OGH: laesio enormis iVm Vorvertrag - zur Frage auf welchen Zeitpunkt bei der Beurteilung des Missverhältnisses der Werte abzustellen ist und zur Frage der Teilrettung eines zur Gänze wegen laesio enormis angefochtenen Vertrags durch Ausübung der Ersetzungsbefugnis
Für den Vorvertrag hat es beim allgemeinen, im Gesetz festgelegten Grundsatz zu bleiben, dass für die Beurteilung des Missverhältnisses nach § 934 ABGB auf den Zeitpunkt des Abschlusses des Vorvertrags, abzustellen ist; es macht keinen wesentlichen Unterschied, ob eine von zwei einander gegenüberstehenden Teilleistungen iSd § 878 ABGB unmöglich ist oder eine massive Äquivalenzstörung iSd § 934 ABGB vorliegt; auch bei Äquivalenzstörungen iSd § 934 ABGB können daher für die Beurteilung des Umfangs der Anfechtbarkeit, aber auch der Ersetzungsbefugnis zur Rettung des Vertrags, die Abgrenzungsregeln des § 878 ABGB herangezogen werden
§ 934 ABGB, § 936 ABGB, § 878 ABGB
GZ 8 Ob 148/09m, 19.05.2010
OGH: Gegenstand des Vorvertrags ist die Verpflichtung zum Abschluss eines künftigen Hauptvertrags. Dabei muss der Vorvertrag schon so bestimmt sein, dass er jederzeit als Hauptvertrag verbindlich wäre, dh, er muss alle wesentlichen Vertragsbestimmungen des Hauptvertrags schon enthalten. Von einer sog "Option" unterscheidet sich der Vorvertrag dadurch, dass der Berechtigte durch einseitige Erklärung ohne neuerlichen Vertragsabschluss das Schuldverhältnis bewirken kann.
§ 934 ordnet ausdrücklich an, dass das Missverhältnis des Werts nach dem Zeitpunkt des geschlossenen Geschäfts zu bestimmen ist. Zur Option wurde wiederholt die Ansicht vertreten, dass für die Beurteilung des Missverhältnisses jedoch der objektive Wert der gegenseitigen Leistungen zum Zeitpunkt der Ausübung des Optionsrechts heranzuziehen ist, weil erst dann das Rechtsgeschäft seine volle Wirksamkeit erlange und die gegenseitigen Leistungspflichten ausgelöst werden. Andererseits wurde zur Option aber auch am Wortlaut des § 934 ABGB festgehalten und auch bei der Beurteilung des Optionsvertrags auf den Zeitpunkt der Einräumung der Option für die Beurteilung des Missverhältnisses abgestellt.

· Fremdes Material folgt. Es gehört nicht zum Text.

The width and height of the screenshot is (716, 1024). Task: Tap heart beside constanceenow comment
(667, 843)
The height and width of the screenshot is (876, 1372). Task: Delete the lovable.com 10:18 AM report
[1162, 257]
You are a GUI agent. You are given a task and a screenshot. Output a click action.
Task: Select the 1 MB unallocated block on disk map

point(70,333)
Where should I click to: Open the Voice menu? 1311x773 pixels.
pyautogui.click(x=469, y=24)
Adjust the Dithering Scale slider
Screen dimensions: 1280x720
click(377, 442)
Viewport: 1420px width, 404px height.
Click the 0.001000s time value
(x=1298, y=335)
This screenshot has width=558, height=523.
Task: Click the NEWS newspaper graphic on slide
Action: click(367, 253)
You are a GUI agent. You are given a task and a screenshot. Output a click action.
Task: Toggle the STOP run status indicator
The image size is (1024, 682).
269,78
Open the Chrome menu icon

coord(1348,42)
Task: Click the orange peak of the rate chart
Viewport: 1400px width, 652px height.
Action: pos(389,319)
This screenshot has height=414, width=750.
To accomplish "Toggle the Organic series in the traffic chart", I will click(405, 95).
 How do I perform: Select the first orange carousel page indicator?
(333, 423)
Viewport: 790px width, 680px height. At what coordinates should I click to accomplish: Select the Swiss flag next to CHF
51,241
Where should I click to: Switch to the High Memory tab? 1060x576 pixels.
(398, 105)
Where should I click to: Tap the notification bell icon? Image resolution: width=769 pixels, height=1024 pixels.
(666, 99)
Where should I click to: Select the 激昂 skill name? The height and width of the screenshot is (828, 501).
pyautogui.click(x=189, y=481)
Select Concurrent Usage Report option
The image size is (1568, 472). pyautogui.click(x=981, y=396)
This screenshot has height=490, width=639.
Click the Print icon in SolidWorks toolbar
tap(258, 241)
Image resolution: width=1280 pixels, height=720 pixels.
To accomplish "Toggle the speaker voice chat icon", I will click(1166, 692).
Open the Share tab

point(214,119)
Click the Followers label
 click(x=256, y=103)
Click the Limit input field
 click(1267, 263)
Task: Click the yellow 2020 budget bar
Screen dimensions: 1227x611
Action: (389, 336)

Der Standpunkt, die Option im dargestellten Zusammenhang anders zu behandeln, lässt sich dadurch erklären, dass ja dabei einer Partei ein einseitiges Gestaltungsrecht, möglicherweise über einen längeren Zeitraum eingeräumt wird. Diese Überlegung trifft aber auf den Vorvertrag nicht zu, bei dem beide Parteien zum Abschluss des Hauptvertrags verpflichtet sind.
Jedenfalls für den Vorvertrag hat es daher beim allgemeinen, im Gesetz festgelegten Grundsatz zu bleiben, dass für die Beurteilung des Missverhältnisses nach § 934 ABGB auf den Zeitpunkt des Abschlusses des Vorvertrags, abzustellen ist.
Dass der Wert der Grundstücke jeweils deutlich mehr als doppelt so hoch ist, wie die vereinbarte Gegenleistung, wird vom Kläger gar nicht mehr bestritten. Vielmehr geht es nur noch um die Frage, ob es dem Kläger offen steht, dem Einwand der Verkürzung über die Hälfte auch bloß hinsichtlich eines der beiden Grundstücke durch die Bereitschaft, den "Abgang bis zum gemeinen Wert" zu ersetzen, zu begegnen. Damit stellt sich die Frage der Teilbarkeit der vertraglichen Leistungen und die Frage, inwieweit bei der Beurteilung der Äquivalenzstörung iSd § 934 ABGB auch auf einander gegenüberstehende Teilleistungen abgestellt werden kann.
Beachtet man den Grundgedanken des § 934 ABGB, einer massiven Äquivalenzstörung entgegen zu wirken, so macht es unter diesem Aspekt keinen Unterschied, ob nun einander gegenüber stehende Teilleistungen in einem groben Missverhältnis stehen oder ob Teilleistungen etwa unmöglich sind. Es ist daher angemessen, die Grundregel des § 878 Satz 2 ABGB heranzuziehen, wonach der Vertrag bei teilweiser Unmöglichkeit gültig bleibt, so weit aus dem Parteiwillen nichts anderes hervorgeht.